─── EXTRAIT DU TEXTE

« Instruire, Éduquer ? ». Trouble dans l’éducation.

Par Jacques Gleyse, professeur émérite, Université de Montpellier, Laboratoire LIRDEF, EA 3749.

   

En préambule : un peu d’histoire de l’École en France

Le 28 juin 1833, pour la première fois après les tentatives infructueuses de la Ire République et de la Révolution Française, l’Etat au travers de la loi dite « Guizot », tente de détacher l’école de l’Eglise catholique. Cela se produit dans le contexte de la Monarchie de Juillet (9 août 1830) et des émeutes dites des « Trois glorieuses » qui ont précédé sa mise en place. La loi Guizot répond à l’article 69 de la Charte de 1830 qui prévoyait qu’une loi porterait sur « l’Instruction publique et la liberté de l’enseignement ».

La loi Guizot est composée de 25 articles. Elle est consacrée à l’Instruction primaire et primaire supérieure. Elle souligne que l’instruction primaire : « comprend nécessairement l’instruction morale et religieuse, la lecture, l’écriture, les éléments de la langue française et du calcul, le système légal des poids et mesures ». L’instruction primaire supérieure (équivalent du collège et du lycée aujourd’hui) comprend « des éléments de mathématiques, de sciences de la nature, d’histoire et géographie ». Selon les besoins et les ressources des localités des notions plus complexes peuvent être étudiées.

En 1833 l’instruction primaire n’est ni obligatoire ni gratuite ni laïque mais un comité communal a pour responsabilité de s’assurer : « qu’il a été pourvu à l’enseignement gratuit des enfants pauvres ».

L’instruction à l’époque est réservée aux garçons et l’école n’est pas séparée de l’Église catholique. Cependant toute personne âgée de plus de 18 ans peut exercer la profession d’instituteur primaire à condition d’obtenir un brevet de capacité à la suite d’un examen et de présenter un certificat de moralité délivré sur l’attestation de trois conseillers municipaux, du maire de la ou des communes où aura résidé l’impétrant depuis trois ans. Tout instituteur privé pourra être « interdit de l’exercice de sa fonction pour cause d’inconduite ou d’immoralité ».

Brevet de capacité pour l’enseignement primaire

Chaque Département par ailleurs doit entretenir une École Normale d’Instituteur et chaque commune de plus de 300 habitants une École primaire publique et un instituteur. Guizot écrira une circulaire à ceux-ci dès la parution de sa loi : « L’universalité de l’instruction primaire est [aux] yeux [du gouvernement] l’une des plus grandes, des plus pressantes conséquences de notre Charte ; il lui tarde de la réaliser. Sur cette question, comme sur tout autre, la France trouvera toujours d’accord l’esprit de la Charte et la volonté du roi. »

──────
─── DONNÉES EXTRAITES

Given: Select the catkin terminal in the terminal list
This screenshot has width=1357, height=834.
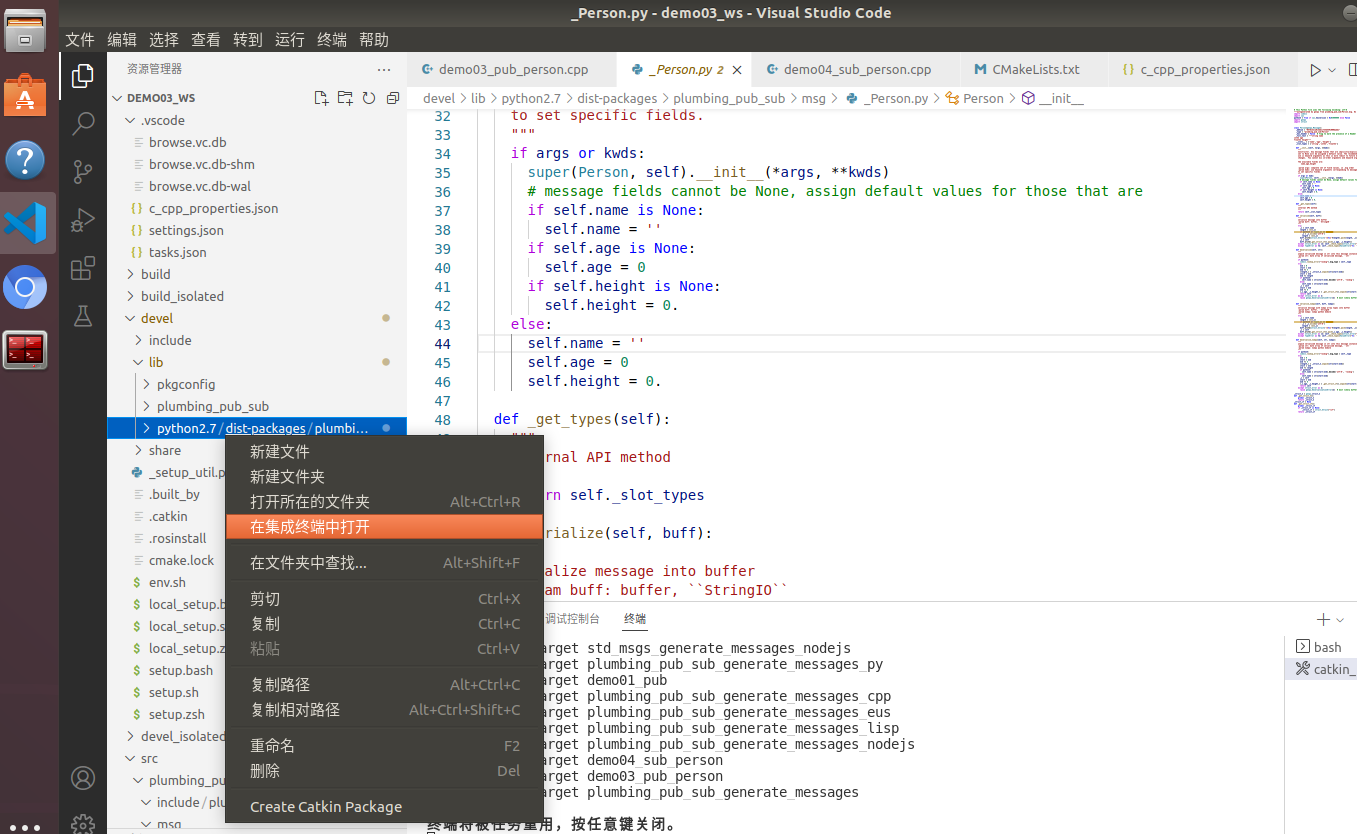Looking at the screenshot, I should 1329,669.
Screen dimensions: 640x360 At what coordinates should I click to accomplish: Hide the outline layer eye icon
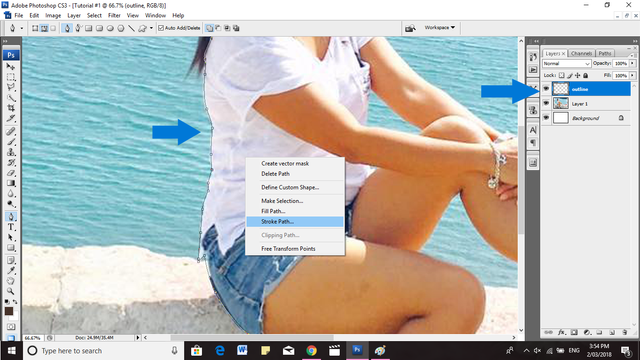pos(546,89)
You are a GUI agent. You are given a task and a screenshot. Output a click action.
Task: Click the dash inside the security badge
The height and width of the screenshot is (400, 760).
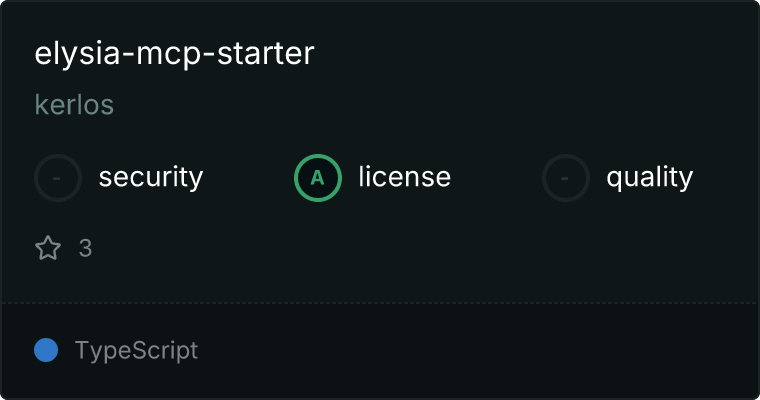[x=57, y=178]
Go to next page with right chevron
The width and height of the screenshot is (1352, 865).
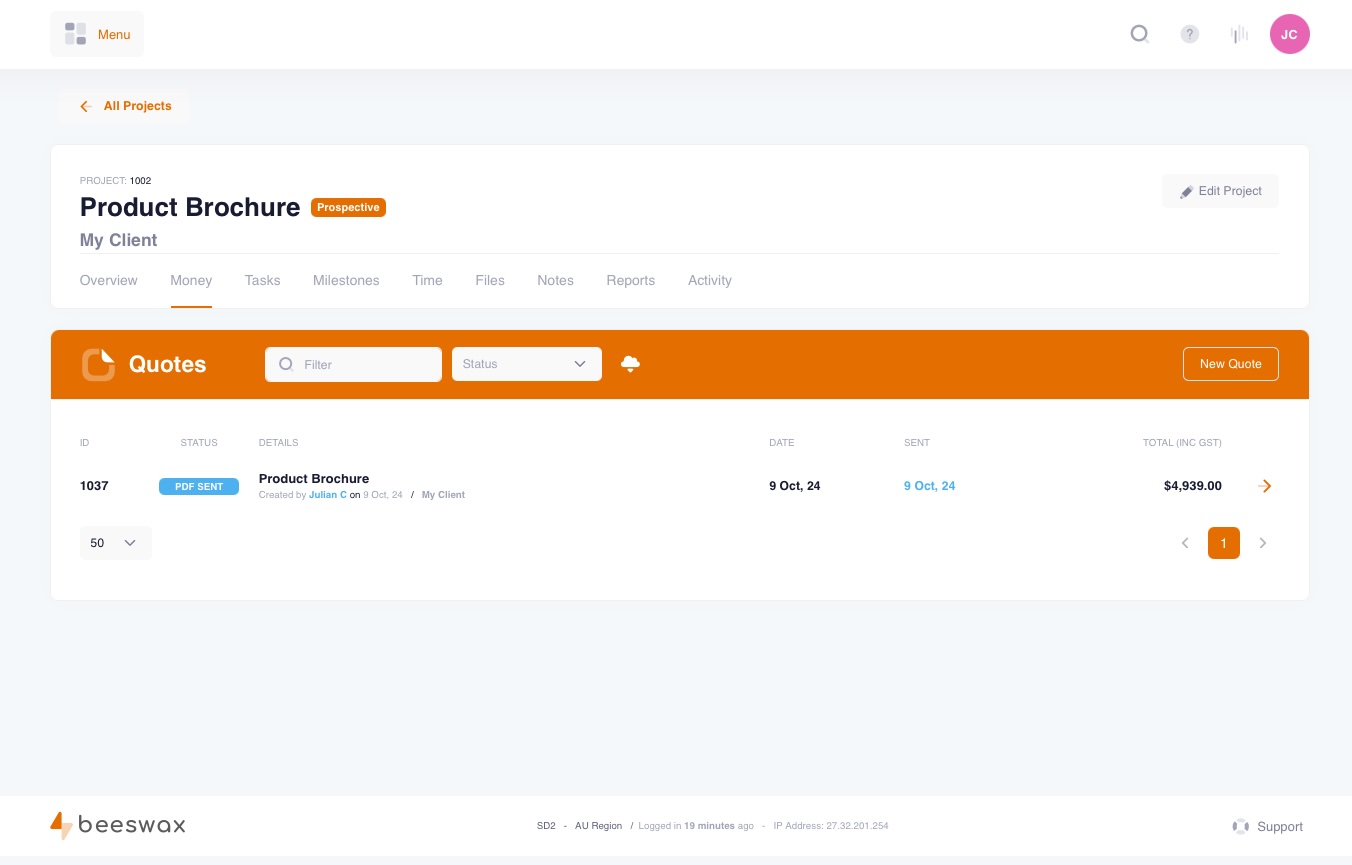[1262, 543]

──────

#### CONSIGNE
Reprenez le passage du texte sur l'histoire de l'École en France en commençant par « La loi Guizot est » et en poursuivant jusqu'à « peuvent être étudiées. », puis substituez « communes » à « localités ».

#### RÉPONSE COMPLÈTE
La loi Guizot est composée de 25 articles. Elle est consacrée à l’Instruction primaire et primaire supérieure. Elle souligne que l’instruction primaire : « comprend nécessairement l’instruction morale et religieuse, la lecture, l’écriture, les éléments de la langue française et du calcul, le système légal des poids et mesures ». L’instruction primaire supérieure (équivalent du collège et du lycée aujourd’hui) comprend « des éléments de mathématiques, de sciences de la nature, d’histoire et géographie ». Selon les besoins et les ressources des communes des notions plus complexes peuvent être étudiées.